We all know that we should have life insurance. Taking out a policy to cover your loved ones in the case of your untimely death is something we should all do. This is especially important to those of us who have dependents or loved ones we want looked after properly after our death. Life insurance comes with many standard benefits such as lump-sum payments on death, critical illness cover, and spousal cover. But, if you’ve had a policy running for a long time, there are actually ways you can benefit from your life insurance policy while you’re still here. In this article, we’re going to discuss exactly those extra benefits and how you can tap into them. If you have some cash tied up in an insurance policy and think you may want to use it, read on to find out our top 6 ways you can benefit from this cash.

1. Settlement or Surrender

First off, there is the option to completely sell your life insurance policy to cover other costs. There are many financial alternatives to seeing out the full policy, this being the most full-on version – to fully sell it. It may seem extreme, but there are many situations where this is actually a really good idea.

For example, imagine an aging couple who have entered a nursing home. The bills are quite expensive and their families are having to cover these costs. But, they have a life insurance policy which they have held for many, many years. This policy has a huge cash value. So, in this instance, it may be preferable for them to seek help in selling the policy to use the money for their care while they are alive. They may not obtain an offer for the full value of the policy, but the money is far better used now than later, saving the family from entering into debt to pay for their care needs.

2. Boost the Death Payout

Most life insurance policies have a cash value alongside a set on-death payment. This cash can accrue over time and become quite a large sum. If you are the opposite of the example above and see absolutely no need to keep or use the cash value of the policy, you could instead transfer that money into the death payment part of your policy. 

This would mean that your beneficiaries would receive far more money when you do pass away, which could be a very appealing option for some people. After all, it’s nice to know you’re leaving enough money to help get your next generations set for life.

3. Insurance Loans

An alternative to transferring all the cash into your death policy or selling the whole policy off is to take out a loan.
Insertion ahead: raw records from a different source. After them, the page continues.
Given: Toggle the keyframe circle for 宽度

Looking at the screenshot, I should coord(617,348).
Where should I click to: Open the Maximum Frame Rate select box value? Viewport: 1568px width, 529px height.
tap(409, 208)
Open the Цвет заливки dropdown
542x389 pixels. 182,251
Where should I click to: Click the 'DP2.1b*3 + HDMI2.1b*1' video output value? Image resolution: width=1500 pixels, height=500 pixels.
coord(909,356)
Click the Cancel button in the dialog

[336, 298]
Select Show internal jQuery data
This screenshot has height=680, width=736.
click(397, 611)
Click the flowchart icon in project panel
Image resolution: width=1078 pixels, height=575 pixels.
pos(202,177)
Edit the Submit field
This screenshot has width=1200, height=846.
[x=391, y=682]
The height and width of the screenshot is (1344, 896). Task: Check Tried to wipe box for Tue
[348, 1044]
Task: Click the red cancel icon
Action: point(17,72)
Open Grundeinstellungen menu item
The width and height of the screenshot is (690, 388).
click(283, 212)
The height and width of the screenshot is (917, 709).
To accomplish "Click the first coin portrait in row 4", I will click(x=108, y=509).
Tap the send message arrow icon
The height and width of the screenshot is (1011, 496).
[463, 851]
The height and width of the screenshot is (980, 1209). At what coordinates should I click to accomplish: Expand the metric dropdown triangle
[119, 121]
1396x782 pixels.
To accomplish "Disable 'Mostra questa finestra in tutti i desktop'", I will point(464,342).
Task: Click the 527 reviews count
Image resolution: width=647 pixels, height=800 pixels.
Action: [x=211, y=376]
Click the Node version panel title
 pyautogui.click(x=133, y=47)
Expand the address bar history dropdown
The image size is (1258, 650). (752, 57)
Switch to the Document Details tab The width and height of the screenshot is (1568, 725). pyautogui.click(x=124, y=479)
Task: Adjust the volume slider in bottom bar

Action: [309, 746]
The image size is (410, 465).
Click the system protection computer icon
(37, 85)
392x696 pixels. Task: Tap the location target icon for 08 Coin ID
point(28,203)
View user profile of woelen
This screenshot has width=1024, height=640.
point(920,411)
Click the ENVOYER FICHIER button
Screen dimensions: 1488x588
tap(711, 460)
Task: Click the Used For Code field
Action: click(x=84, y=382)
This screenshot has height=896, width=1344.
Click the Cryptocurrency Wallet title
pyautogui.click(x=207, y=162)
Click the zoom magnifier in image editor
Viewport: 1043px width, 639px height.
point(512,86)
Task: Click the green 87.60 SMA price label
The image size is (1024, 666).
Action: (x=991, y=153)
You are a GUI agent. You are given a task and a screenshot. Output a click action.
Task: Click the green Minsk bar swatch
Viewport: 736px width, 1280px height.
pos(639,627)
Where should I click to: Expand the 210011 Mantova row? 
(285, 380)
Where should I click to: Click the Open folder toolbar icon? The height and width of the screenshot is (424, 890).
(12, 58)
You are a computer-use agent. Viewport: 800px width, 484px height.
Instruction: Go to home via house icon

The loan would be provided by your insurance company and would be up to the cash value amount of your policy. This gives you access to some funds now, that you can then pay back over time. The real benefit here is that most insurance companies will provide you with this loan at a much lower rate than most banks would. A cheap, affordable, and easy loan that you can use however you wish during your retirement.

Imagine you have a $50,000 cash value insurance policy with a lender and you have just retired. You have a steady pension that will be able to sustain you plus some low-interest loan repayments for many years to come. However, it is not enough money to take you on the holiday of a lifetime. This would be a perfect time to take out a loan, say $10,000, from your insurance policy, take that dream holiday, and pay it back to your insurance company over the following 5-10 years!

4. Transfer Into Retirement Savings

As we have mentioned, there is often a huge cash value to many insurance policies like these. Fortunately, many insurance brokers now allow you to use this cash to your benefit. Lots of them allow for the cash value of your policy to be reinvested into funds that can grow and pay you actual cash in your retirement. As a true bonus benefit, this cash is often paid back to you completely tax-free! 

5. Use Cash Value to Pay Premiums

Even if you have accrued a large cash value in your policy, you may still be making monthly payments called premiums. These continue to contribute to your death payout, as well as helping cover the cost of managing your insurance policy. Often, as we age, our cash flow diminishes, leaving us struggling to pay these premiums.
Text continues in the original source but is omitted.